Con andamenti diversi di politica monetaria la probabilità è sempre al di sotto del 10% e, in particolare, per le crisi avvenute dopo la seconda guerra mondiale, con politiche diverse da quella a forma di U la probabilità scende a zero. Il meccanismo che conduce alle crisi bancarie è stato integrato utilizzando dati amministrativi spagnoli risalenti alla crisi finanziaria del 2008 da cui si è notato come, in conseguenza di un incremento dei tassi di interesse dopo una serie di tagli, vi sia il crollo del credito e dei prezzi delle attività finanziarie.

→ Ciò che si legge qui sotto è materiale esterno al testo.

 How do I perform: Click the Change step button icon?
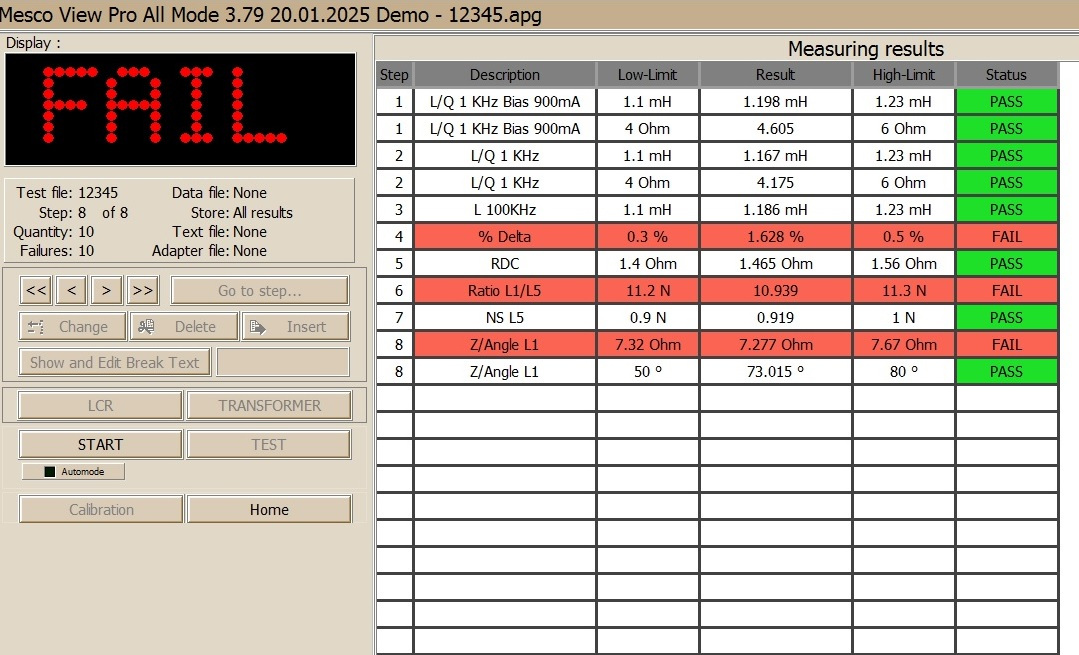tap(36, 327)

I crediti concessi durante un periodo di taglio di tassi di interesse hanno il 28,4% di probabilità di fallimento quando i tassi aumentano di 1 p.p.
VoxEU – Monetary policy, inflation, and crises: New evidence from history and administrative data
QUALCHE NUBE SUL 2023
Nel quarto trimestre 2022 la congiuntura internazionale ha iniziato a mostrare evidenti segnali di debolezza a causa dell’elevata inflazione, della perdurante invasione dell’Ucraina e della ripresa del contagio da Covid-19 in Cina. Le maggiori banche centrali hanno avviato politiche monetarie restrittive: in particolare la BCE ha incrementato i tassi ufficiali di riferimento di 70 e 50 punti base ed ha annunciato ulteriori aumenti dei tassi per raggiungere gli obiettivi a medio termine, inoltre è stata prevista la riduzione del bilancio dell’Eurosistema; al contrario la FED e la Banca d’Inghilterra continuano nella politica restrittiva ma hanno ridotto il ritmo dell’incremento dei tassi d’interesse.

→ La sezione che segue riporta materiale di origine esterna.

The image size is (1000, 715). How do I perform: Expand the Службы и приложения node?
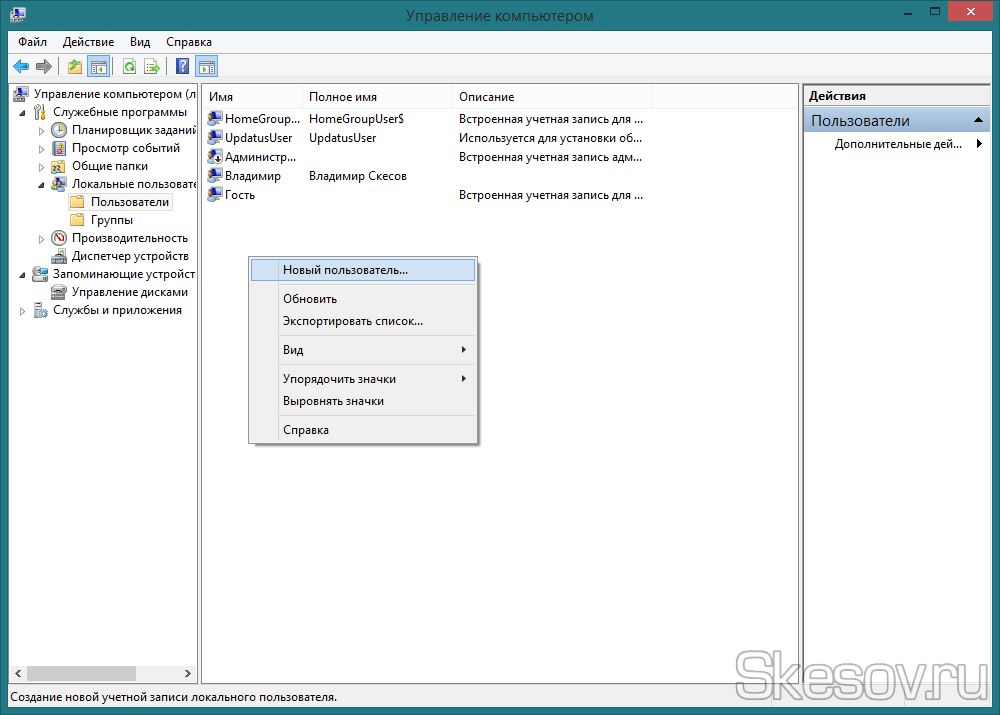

L’inflazione resta a livelli storicamente molto elevati: nel IV trimestre 2022 l’indice armonizzato dei prezzi al consumo nell’area euro si è attestato al 9,2% dopo la diminuzione nel mese di novembre mentre la crescita del PIL è rimasta stazionaria. Sulla base di questo scenario le istituzioni internazionali hanno rivisto al ribasso, a livello globale, le stime di crescita del PIL e al rialzo le aspettative di inflazione. Per l’economia italiana è previsto, per il 2022, una crescita del PIL del 3,9% e il tasso d’inflazione all’8,7%. La debolezza della congiuntura determinerà un rallentamento della crescita nel 2023 le cui previsioni sono dello 0,6%, mentre il tasso di inflazione è previsto in frenata al 6,5%.

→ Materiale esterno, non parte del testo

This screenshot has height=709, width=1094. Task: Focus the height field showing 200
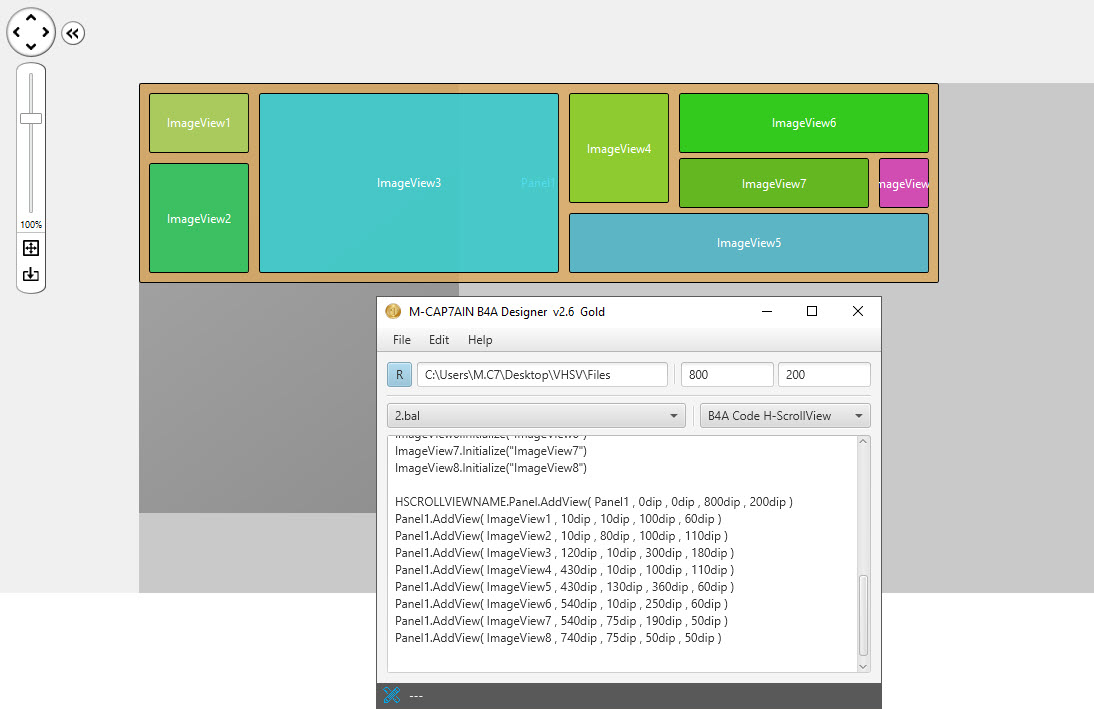[x=823, y=375]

Sia nel 2023 e nel 2024 è previsto il ritorno della crescita in entrambi gli anni all’1,2% e un’ulteriore frenata dell’inflazione rispettivamente al 2,6% e al 2,0%. Dopo un’iniziale frenata, nel periodo 2023-2025, l’attività di investimento proseguirà moderatamente con in incremento medio stimato nel periodo del 2%: a causa della perdurante incertezza che penalizza la domanda, e degli elevati tassi di interesse, che innalzano il costo di finanziamento, soffriranno gli investimenti in beni strumentali; gli investimenti in costruzioni beneficeranno ancora delle agevolazioni fiscali ma il perdurante costo del finanziamento le penalizzerà in un secondo momento. Il PNRR favorirà gli investimenti: grazie a queste misure il rapporto investimenti PIL si manterrà sopra al 20%, un valore storicamente elevato.